Quand on a parcouru l’église et les deux étages de la scuola, il reste encore une grande salle à visiter, l’albergo ; murs et plafonds, Tintoret l’a aussi tapissée de peintures. On a beau se dire qu’on est las, accuser le peintre de surabondance et d’excès, sentir que ces quarante immenses tableaux ont été faits trop vite, et plutôt indiqués qu’exécutés, qu’il outre-passe les forces du spectateur et les siennes. Vous entrez, et vous vous trouvez encore des forces, parce qu’il vous en rend malgré vous. Des vierges, des femmes renversées nagent dans les caissons du plafond, et leur ample beauté, les splendides rondeurs de la chair noyée d’ombre se déploient avec des richesses de tons inexprimables.
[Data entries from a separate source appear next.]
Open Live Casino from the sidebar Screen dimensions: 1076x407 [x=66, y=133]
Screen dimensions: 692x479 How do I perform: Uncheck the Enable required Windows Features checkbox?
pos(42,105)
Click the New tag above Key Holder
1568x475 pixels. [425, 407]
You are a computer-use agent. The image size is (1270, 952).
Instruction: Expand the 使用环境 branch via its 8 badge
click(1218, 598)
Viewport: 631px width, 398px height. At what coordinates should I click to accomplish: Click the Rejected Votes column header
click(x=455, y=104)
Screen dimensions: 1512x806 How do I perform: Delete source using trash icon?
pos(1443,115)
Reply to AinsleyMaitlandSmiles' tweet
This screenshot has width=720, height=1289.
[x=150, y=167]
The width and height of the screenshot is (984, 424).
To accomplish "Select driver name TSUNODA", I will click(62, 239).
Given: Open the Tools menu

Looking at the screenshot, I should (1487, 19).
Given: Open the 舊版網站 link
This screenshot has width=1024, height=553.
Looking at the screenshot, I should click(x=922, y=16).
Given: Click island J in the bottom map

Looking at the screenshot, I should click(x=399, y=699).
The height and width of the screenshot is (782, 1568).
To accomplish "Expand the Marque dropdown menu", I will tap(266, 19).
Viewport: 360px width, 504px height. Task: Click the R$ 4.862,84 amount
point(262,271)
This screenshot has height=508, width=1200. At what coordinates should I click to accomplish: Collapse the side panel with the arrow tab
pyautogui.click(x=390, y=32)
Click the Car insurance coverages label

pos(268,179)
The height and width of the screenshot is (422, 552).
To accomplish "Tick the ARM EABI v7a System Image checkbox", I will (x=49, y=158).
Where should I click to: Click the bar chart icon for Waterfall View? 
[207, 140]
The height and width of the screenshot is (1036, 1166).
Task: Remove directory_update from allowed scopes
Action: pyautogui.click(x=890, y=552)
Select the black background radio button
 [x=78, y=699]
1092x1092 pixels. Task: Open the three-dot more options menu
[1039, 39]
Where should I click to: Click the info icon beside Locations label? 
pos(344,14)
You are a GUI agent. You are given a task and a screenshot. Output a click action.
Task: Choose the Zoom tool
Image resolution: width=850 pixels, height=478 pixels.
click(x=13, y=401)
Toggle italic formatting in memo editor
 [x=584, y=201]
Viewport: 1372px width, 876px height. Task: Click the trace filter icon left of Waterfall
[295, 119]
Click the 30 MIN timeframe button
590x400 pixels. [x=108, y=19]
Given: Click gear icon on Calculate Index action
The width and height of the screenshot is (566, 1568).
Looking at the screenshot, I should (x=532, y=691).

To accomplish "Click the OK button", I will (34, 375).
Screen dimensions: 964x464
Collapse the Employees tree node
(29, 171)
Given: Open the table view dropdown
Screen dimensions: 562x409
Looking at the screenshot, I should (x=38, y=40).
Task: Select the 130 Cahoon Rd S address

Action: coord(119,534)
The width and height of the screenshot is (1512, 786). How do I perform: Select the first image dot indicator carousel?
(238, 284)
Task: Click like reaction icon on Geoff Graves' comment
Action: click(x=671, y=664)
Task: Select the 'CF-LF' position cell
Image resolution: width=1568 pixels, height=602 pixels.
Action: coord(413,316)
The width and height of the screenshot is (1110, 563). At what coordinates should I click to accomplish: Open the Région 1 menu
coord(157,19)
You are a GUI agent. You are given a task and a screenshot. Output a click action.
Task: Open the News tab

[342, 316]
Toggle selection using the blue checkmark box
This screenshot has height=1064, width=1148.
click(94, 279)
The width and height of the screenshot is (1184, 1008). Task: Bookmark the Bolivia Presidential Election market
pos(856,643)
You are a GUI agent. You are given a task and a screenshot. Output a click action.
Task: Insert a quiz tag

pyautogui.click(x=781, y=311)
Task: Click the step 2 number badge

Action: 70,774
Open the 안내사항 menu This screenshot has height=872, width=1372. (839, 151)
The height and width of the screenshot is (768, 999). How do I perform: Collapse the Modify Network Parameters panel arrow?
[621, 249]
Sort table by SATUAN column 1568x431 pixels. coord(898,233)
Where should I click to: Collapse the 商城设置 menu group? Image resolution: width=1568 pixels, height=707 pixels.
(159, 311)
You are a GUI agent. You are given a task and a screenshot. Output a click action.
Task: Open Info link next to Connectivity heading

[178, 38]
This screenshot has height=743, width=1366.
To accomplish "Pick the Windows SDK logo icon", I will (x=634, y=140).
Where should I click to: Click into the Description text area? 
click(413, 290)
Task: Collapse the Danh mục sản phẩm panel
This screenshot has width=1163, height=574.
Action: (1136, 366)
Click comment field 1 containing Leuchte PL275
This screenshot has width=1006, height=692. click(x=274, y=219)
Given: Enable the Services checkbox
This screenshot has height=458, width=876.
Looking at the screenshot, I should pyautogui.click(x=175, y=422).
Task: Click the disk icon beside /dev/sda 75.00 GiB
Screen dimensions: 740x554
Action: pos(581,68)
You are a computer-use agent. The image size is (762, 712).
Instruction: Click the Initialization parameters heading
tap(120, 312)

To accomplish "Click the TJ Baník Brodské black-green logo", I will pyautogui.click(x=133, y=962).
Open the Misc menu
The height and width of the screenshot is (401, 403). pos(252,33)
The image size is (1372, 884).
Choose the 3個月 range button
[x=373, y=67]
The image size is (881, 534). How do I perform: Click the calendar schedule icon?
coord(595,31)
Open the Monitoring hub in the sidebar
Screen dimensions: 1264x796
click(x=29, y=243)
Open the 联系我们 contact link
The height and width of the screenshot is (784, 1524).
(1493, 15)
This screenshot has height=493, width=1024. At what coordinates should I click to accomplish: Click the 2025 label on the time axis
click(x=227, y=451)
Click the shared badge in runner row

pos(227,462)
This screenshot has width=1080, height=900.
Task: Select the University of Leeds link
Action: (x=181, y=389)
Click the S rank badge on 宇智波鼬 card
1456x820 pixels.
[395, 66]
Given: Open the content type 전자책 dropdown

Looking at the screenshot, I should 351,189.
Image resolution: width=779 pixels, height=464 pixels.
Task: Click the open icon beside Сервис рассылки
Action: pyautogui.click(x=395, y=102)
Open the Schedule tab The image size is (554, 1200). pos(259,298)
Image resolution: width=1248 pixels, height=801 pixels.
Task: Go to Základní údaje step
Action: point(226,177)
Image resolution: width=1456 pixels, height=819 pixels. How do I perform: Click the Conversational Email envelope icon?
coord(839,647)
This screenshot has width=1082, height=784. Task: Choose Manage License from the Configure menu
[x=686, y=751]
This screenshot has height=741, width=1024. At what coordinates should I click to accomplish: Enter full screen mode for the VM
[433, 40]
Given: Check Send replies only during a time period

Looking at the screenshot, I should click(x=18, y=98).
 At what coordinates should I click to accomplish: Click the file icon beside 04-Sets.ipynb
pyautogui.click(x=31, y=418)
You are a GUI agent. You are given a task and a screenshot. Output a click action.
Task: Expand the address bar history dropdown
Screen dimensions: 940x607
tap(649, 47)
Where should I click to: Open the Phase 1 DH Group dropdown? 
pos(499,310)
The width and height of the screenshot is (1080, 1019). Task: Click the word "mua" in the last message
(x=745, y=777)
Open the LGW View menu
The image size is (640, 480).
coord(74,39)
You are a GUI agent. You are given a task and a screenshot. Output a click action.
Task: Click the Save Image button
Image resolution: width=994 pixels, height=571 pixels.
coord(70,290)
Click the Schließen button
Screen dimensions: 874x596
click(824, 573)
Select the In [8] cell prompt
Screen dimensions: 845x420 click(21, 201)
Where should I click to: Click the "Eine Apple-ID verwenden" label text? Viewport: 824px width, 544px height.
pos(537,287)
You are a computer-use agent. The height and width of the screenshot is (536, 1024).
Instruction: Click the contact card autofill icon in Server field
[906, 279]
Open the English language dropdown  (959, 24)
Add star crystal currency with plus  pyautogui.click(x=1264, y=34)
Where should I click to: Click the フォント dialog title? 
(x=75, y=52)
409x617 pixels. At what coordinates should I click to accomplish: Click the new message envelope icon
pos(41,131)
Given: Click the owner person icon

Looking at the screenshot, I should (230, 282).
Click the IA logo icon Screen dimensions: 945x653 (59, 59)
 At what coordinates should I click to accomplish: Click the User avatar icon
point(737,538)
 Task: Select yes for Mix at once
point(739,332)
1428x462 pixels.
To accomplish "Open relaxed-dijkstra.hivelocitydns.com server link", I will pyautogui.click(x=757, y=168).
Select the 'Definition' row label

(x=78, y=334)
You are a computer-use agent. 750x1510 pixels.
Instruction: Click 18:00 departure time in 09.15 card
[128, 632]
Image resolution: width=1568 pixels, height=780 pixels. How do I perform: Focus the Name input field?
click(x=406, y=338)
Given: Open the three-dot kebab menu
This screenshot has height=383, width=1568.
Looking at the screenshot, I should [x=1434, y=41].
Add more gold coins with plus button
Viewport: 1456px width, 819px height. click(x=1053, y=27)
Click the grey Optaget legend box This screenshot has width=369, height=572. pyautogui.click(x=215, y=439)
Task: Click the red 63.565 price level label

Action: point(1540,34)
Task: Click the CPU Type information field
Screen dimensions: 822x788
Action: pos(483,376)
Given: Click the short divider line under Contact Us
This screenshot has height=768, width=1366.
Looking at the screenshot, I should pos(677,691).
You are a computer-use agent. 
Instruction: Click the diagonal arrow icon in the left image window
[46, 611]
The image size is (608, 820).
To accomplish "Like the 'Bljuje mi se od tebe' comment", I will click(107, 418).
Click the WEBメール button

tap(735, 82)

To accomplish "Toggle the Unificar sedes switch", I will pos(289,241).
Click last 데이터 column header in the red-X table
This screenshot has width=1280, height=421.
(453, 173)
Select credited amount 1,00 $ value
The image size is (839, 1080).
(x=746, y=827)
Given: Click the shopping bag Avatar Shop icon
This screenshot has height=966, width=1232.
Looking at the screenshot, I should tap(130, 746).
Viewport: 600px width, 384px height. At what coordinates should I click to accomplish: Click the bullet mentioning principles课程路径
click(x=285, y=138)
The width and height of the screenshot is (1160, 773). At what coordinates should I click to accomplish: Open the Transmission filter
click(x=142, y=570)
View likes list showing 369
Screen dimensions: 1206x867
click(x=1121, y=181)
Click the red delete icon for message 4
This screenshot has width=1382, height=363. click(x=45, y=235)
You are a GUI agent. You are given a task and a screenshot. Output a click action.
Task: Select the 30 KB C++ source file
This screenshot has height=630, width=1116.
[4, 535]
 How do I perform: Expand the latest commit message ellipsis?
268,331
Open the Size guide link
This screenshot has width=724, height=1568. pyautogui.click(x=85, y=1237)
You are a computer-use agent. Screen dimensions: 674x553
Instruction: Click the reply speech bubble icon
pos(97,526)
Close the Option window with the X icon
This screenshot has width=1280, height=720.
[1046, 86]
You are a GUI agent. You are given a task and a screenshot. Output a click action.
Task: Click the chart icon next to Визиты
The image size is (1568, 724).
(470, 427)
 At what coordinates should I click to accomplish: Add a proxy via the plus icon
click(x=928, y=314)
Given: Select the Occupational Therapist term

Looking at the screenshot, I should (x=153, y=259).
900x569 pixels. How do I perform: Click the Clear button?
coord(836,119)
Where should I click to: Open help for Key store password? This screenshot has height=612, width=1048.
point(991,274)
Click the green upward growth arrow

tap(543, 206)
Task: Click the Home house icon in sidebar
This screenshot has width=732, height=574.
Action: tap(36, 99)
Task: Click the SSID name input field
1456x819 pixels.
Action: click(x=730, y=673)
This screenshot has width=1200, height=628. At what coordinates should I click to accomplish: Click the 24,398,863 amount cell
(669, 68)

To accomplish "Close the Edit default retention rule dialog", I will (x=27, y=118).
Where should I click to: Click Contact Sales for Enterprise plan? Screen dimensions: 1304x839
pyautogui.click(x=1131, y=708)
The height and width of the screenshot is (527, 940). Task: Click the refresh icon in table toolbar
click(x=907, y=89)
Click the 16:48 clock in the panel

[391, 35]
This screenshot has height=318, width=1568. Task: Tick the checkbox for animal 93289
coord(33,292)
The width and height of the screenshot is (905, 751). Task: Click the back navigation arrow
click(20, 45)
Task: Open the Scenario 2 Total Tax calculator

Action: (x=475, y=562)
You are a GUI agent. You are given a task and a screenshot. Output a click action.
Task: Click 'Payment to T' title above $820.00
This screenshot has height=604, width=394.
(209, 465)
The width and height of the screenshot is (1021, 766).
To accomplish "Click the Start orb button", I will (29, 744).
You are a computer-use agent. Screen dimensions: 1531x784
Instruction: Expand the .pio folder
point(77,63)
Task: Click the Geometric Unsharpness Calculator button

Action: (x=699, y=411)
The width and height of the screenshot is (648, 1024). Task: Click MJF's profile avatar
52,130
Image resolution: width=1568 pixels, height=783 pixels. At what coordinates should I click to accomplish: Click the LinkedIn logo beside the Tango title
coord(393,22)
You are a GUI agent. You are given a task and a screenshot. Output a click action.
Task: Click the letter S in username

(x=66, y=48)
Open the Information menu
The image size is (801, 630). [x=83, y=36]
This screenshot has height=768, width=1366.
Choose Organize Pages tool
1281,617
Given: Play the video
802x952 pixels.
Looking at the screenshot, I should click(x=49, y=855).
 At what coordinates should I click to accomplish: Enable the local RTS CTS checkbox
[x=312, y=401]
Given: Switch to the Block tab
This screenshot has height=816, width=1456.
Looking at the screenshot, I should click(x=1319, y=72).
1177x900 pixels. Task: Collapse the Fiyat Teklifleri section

Un Portement de croix se développe sur l’escarpement tournant d’une montagne ; le Christ, la corde au cou, est tiré en avant, et la sauvage procession escalade les rocs avec l’élan douloureux et furieux d’une passion de Rubens[1]. De l’autre côté, le pauvre Christ est debout devant Pilate, et le long suaire blanc qui l’enveloppe tout entier tranche avec une

  1. Même scène au musée de Bruxelles, par Rubens.